No one is responsible for my emotional state of mind but me. I can only control myself.
The above statement is setting me free. I find that repeating it to my head really helps me focus on Joy. From Merium-Webster:
I find it interesting that Sybil cannot find Joy. Nothing is good enough for her. This isn't just her approach to me, but also her approach to everyone and everything. I think she gets more "joy" out of food than anything else (yes...she has really packed on some weight). I stand back and examine her lack of joy.

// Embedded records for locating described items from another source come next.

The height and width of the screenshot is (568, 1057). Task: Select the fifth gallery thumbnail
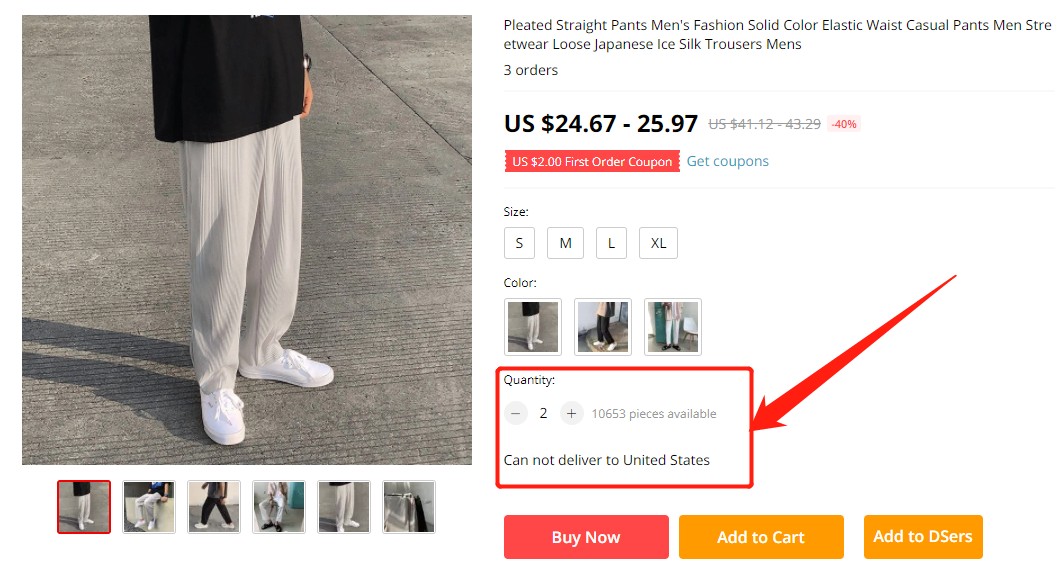coord(344,507)
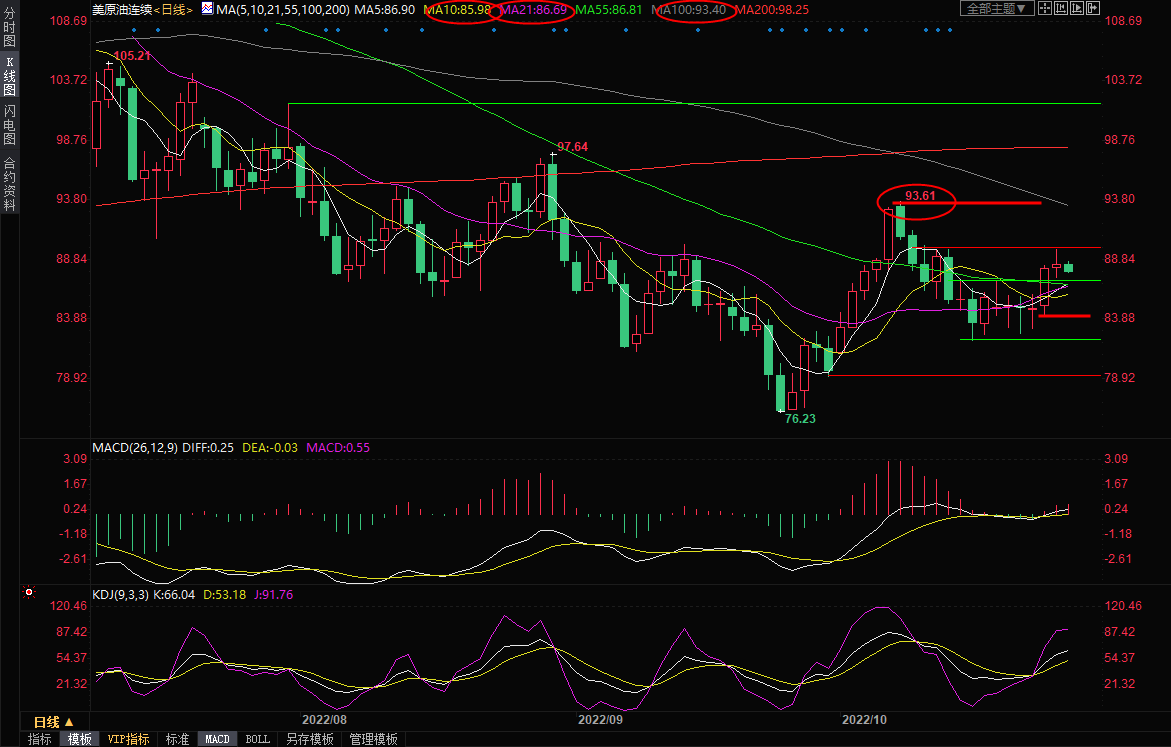
Task: Click the chart playback icon at top right
Action: coord(1077,8)
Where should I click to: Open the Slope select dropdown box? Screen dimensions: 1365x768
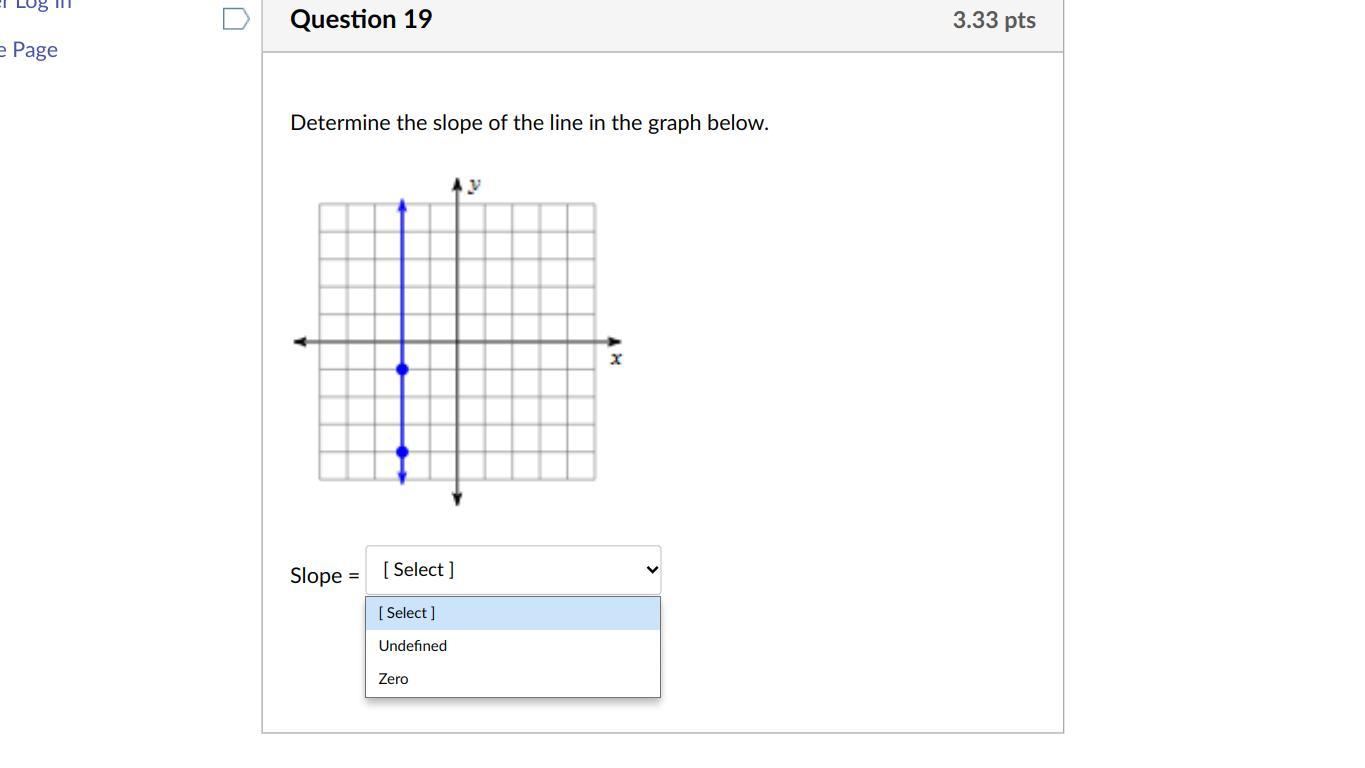(x=512, y=570)
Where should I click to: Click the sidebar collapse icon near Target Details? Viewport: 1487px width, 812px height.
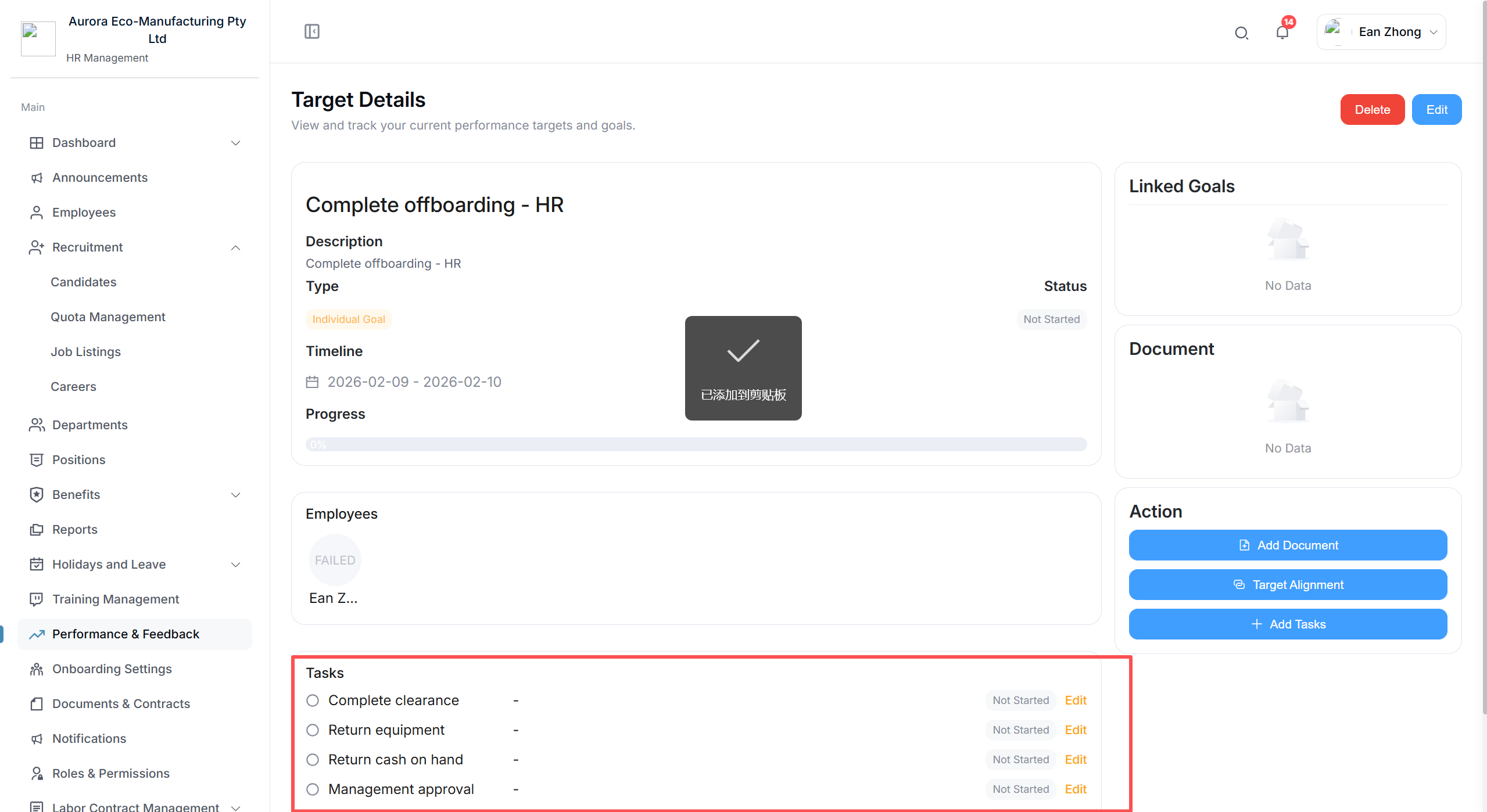coord(311,31)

People that are of a negative bent really suck the Joy out of life. No one likes to be around them. For me, my Joy is inversely proportional to the amount of time I spend with her. I find myself having less anxiety and are more calm. I have written extensively about how Sybil treats me and others her in this bog over the years. Thankfully, I have had many commentors provide helpful insight and advice. If not for these wonderful people, I might have been stuck an a morass of self-loathing. My Stockholm Syndrome would have kept me in a perpetual state of self-defeat and self-blaming.
So...I am finding Joy. I have had to swallow a bitter pill of realizing that I will not get Joy from Sybil. Instead, I have Joy because of my kids. I have Joy because my strawberry plants have strawberries, and I have Joy because the blueberry bush I thought was dead has now sprouted leaves. These little things provide Joy in my life and a distraction from my marriage.